The Muslim Brotherhood emerged in the Suez Canal, as it was the region with the strongest colonial presence. Founded by Hassan al-Banna, the movement called for the implementation of Sharia law as a way to subvert European domination. They had developed an idea according to which the main enemies of Islam are the West or they developed later a doctrine called Takfirism (if a Muslim was to deviate from the right path, he is an apostate and he can be killed). It branched out across the Middle East (Hamas, 1987). Its Islamic discourse was a means to criticize foreign companies and their sponsor governments in the exploitation of Egyptian workers. They also believed in the importance of charity and have conservative views on gender rights.

The Balfour Declaration (1917)

The British gave official support to the Zionist cause (Zionism seeks the reestablishment of Jewish life on a national basis), promising the Jews to help them create a "national home for the Jewish people".

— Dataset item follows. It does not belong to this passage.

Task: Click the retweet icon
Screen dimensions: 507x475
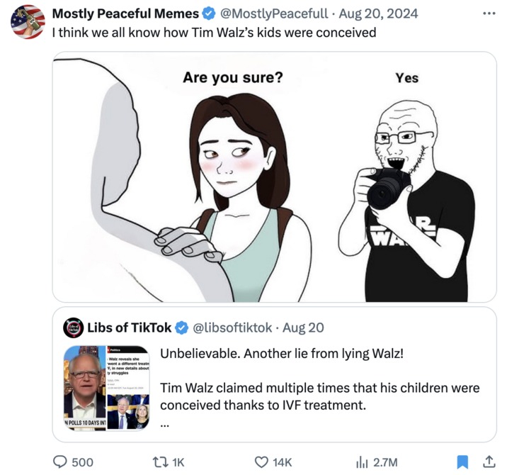Action: (x=160, y=462)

The Sykes-Picot Agreement (1916)

French and British foreign ministers met secretly and decided to divide the Middle East into spheres of interest. It was a blueprint for the carving up of the post-Ottoman Middle East into British, French, and Russian (initially) spheres of influence. But the leak of the plans by the Russians caused a wave of anti-European sentiment. In November 1918, the Anglo-French declaration would formalize the agreement, stating that both sought to assist in the establishment of government and administrations in Syria. Basically, GB was offered to help with the creation of a united Arab State, while it was promising the creation of a national home for the Jewish people, and at the same time, it was dividing the zones into spheres of influence.

The McMahon-Hussein Correspondence (1915-1916)

There was a strong Arab nationalist sentiment, popular among urban elites and some traditional leaders seeking greater autonomy. WWI caused the arrest of many Arab nationalist leaders under the accusation of collaboration with GB or France. The sheriff of Mecca reached out to Britain's High Commissioner in Egypt asking for help. The Damascus Protocol (July 1916) was a promise to help the Arabs to overthrow the Ottoman rule and obtain independence. In 1916, the Arab revolt against the Ottomans started, which lasted until the end of WWI.

The Independence War of 1948

The independence war of 1948 ended in an armistice and resulted in the creation of the Israeli Defense Forces (IDF). Israel increased its territory nearly 23% more than what had initially been assigned by the UN. The Gaza Strip and the West Bank were annexed by Egypt and Jordan, respectively (Palestinian territories were not only occupied by Israel but by Jordan and Egypt). It's also the beginning of the Palestinian Refugee problem. This situation remained until the Six Day War (1967).

The Yom-Kippur War (1973)

The Yom-Kippur War lasted 6 months, and the Israelis could not foresee this war, so it was seen as a defeat even though Israel didn't lose its positions. It was a turning point because the Arab States decided to join efforts against Israel using oil. The Gulf monarchies decided to carry out an embargo of oil to the countries that supported Israel. This caused a worldwide crisis due to the high prices, which made the conflict's nature turn domestic and forced western countries to decide between Israel or Oil.